*** DATASET CONTENT ***

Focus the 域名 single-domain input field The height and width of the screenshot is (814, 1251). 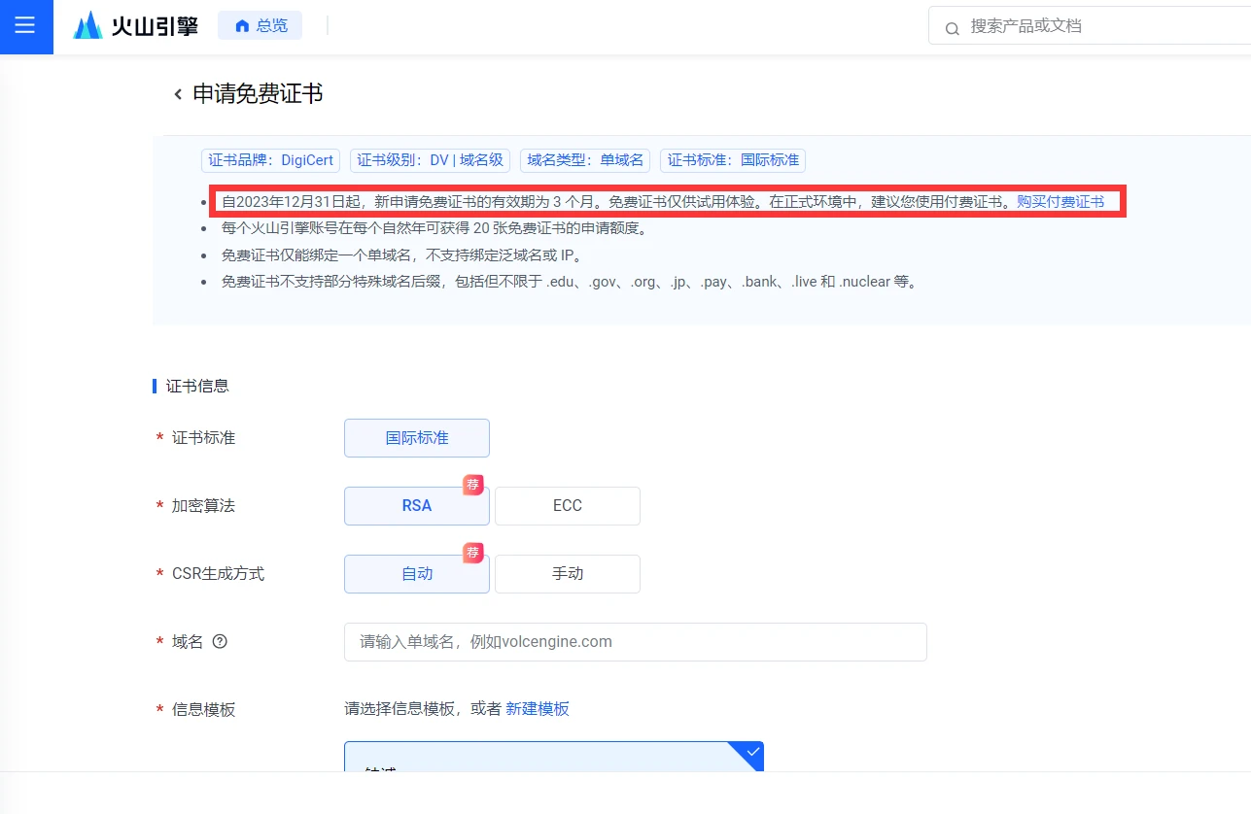635,642
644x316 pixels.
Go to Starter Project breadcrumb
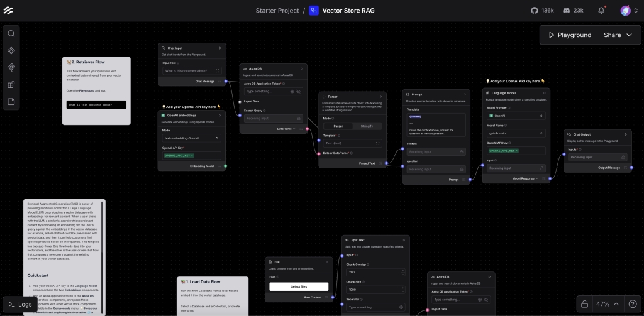coord(277,11)
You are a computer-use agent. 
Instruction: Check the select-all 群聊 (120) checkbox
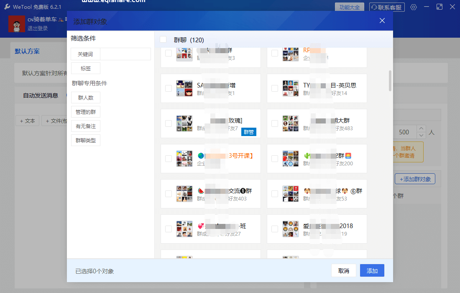[x=163, y=39]
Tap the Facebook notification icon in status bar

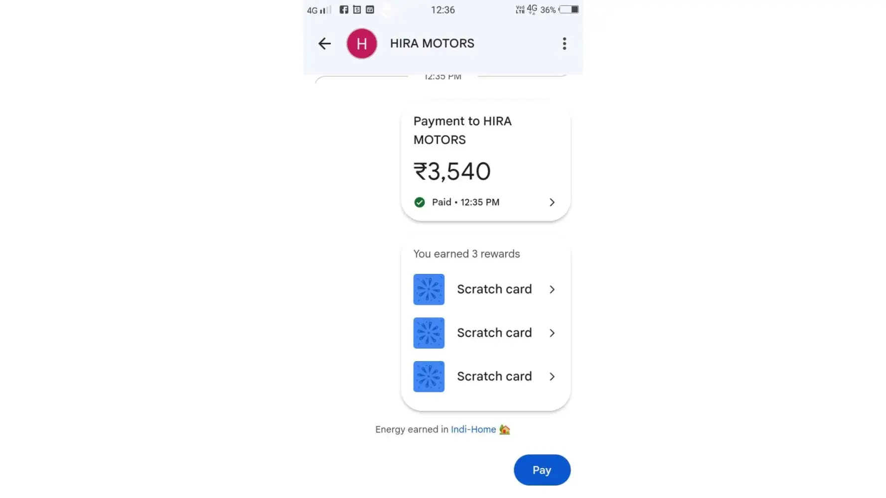tap(344, 9)

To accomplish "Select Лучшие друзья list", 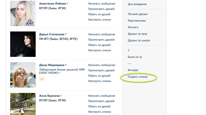I will click(138, 14).
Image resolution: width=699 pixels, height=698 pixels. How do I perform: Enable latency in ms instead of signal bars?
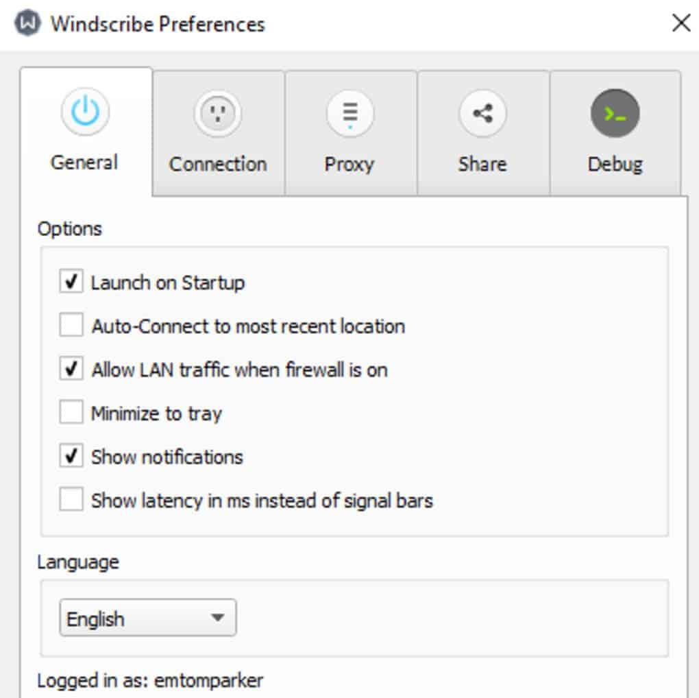(x=71, y=501)
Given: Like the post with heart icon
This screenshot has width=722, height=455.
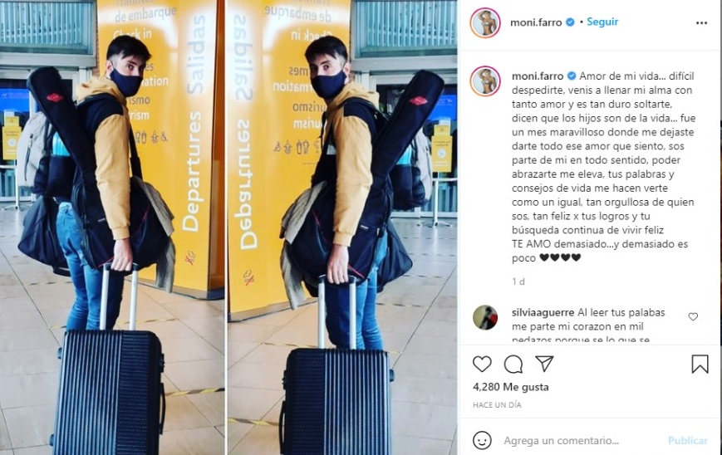Looking at the screenshot, I should click(482, 364).
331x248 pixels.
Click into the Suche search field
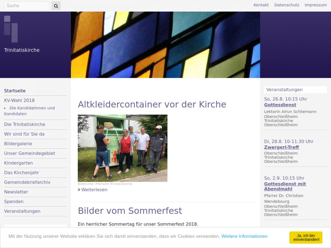tap(26, 6)
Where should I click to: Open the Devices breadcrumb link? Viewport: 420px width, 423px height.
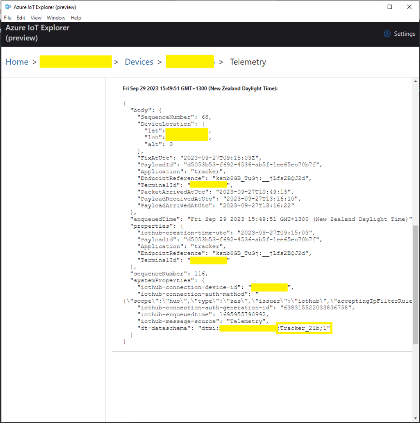point(139,62)

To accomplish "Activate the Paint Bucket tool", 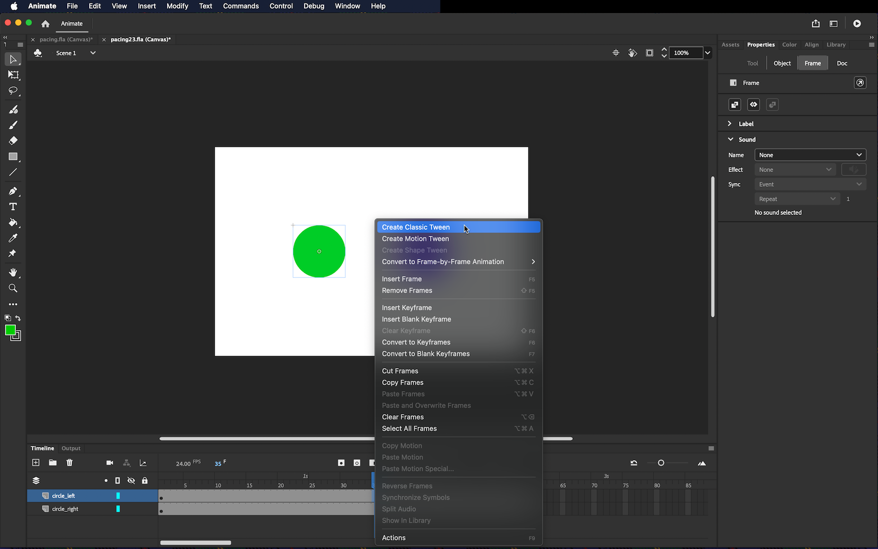I will pos(13,223).
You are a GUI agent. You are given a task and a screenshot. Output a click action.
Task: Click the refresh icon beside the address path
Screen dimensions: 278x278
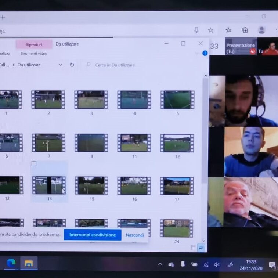click(x=72, y=65)
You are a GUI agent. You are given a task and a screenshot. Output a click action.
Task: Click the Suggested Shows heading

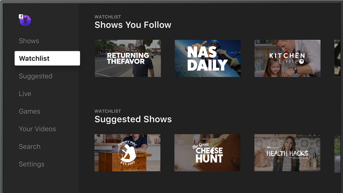pos(133,120)
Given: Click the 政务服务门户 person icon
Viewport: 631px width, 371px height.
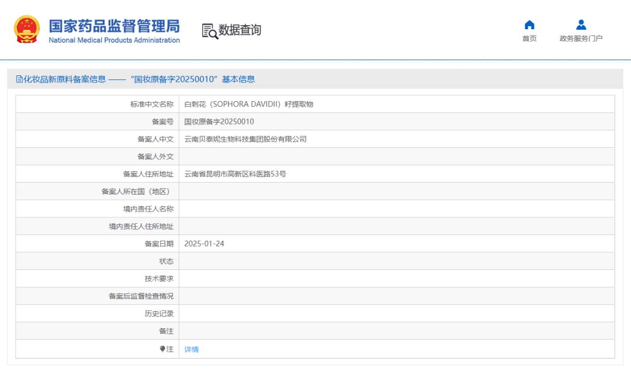Looking at the screenshot, I should click(x=581, y=25).
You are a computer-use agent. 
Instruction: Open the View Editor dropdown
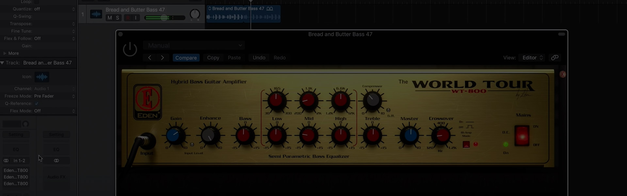click(x=532, y=57)
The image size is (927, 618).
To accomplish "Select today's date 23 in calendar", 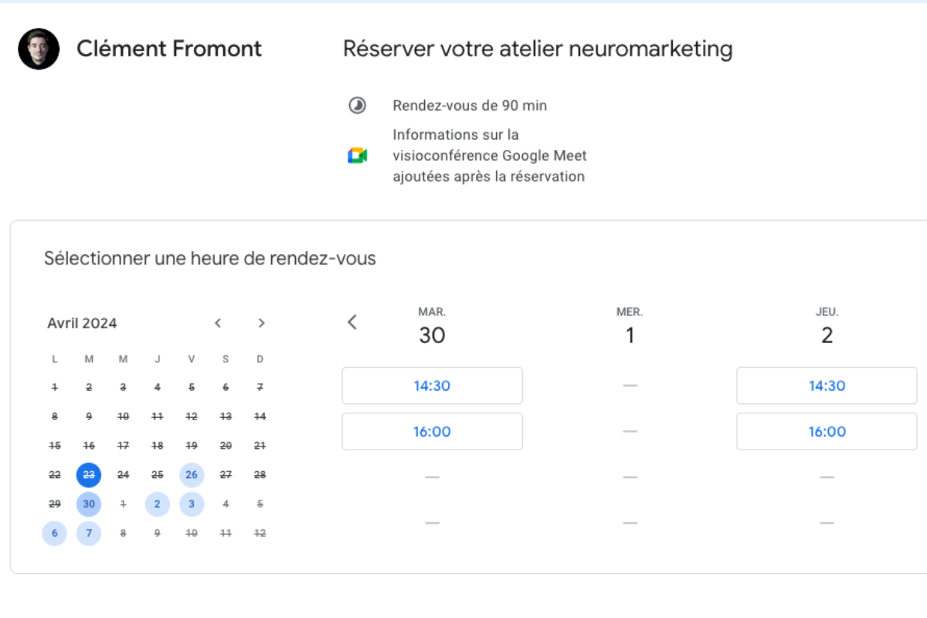I will [89, 475].
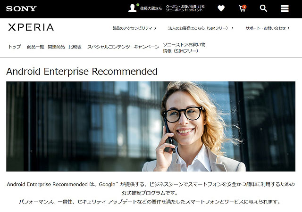Click the coupon and Sony points text
Image resolution: width=302 pixels, height=212 pixels.
pos(185,8)
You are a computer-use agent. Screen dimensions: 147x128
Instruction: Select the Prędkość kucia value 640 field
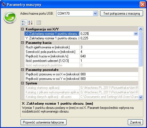click(109, 56)
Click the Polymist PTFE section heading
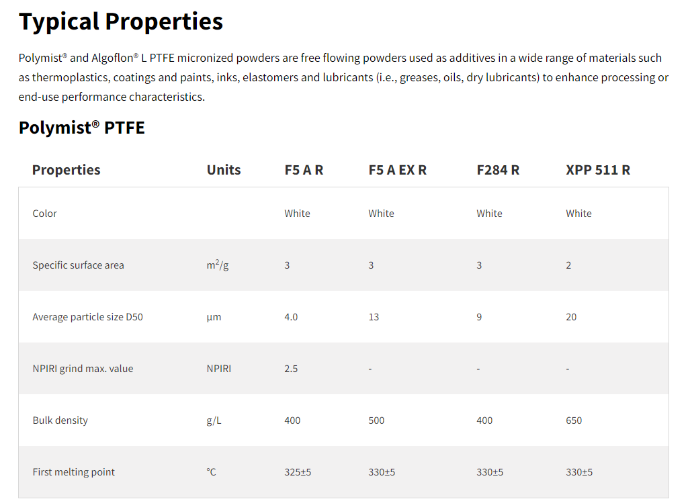Screen dimensions: 688x501 [82, 128]
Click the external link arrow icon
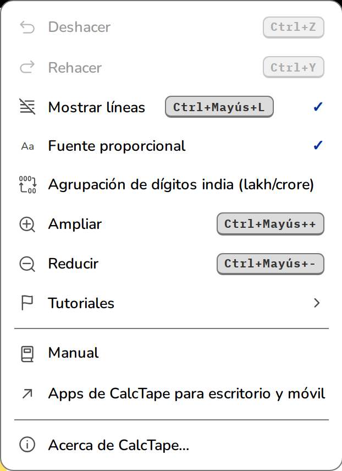342x471 pixels. pyautogui.click(x=27, y=393)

*** End of DATASET CONTENT ***

#### EXERCISE DESCRIPTION
Would you output only the span of the records above that opens with the line containing "Given: Click the 政务服务门户 person icon" and closes with the line containing "The image size is (927, 618).", ends included and pictures dropped?

#### ANSWER TO THE EXERCISE
Given: Click the 政务服务门户 person icon
Viewport: 631px width, 371px height.
Looking at the screenshot, I should click(x=581, y=25).
You are a computer-use agent. 
Instruction: Open the View Editor dropdown
click(x=532, y=57)
The image size is (927, 618).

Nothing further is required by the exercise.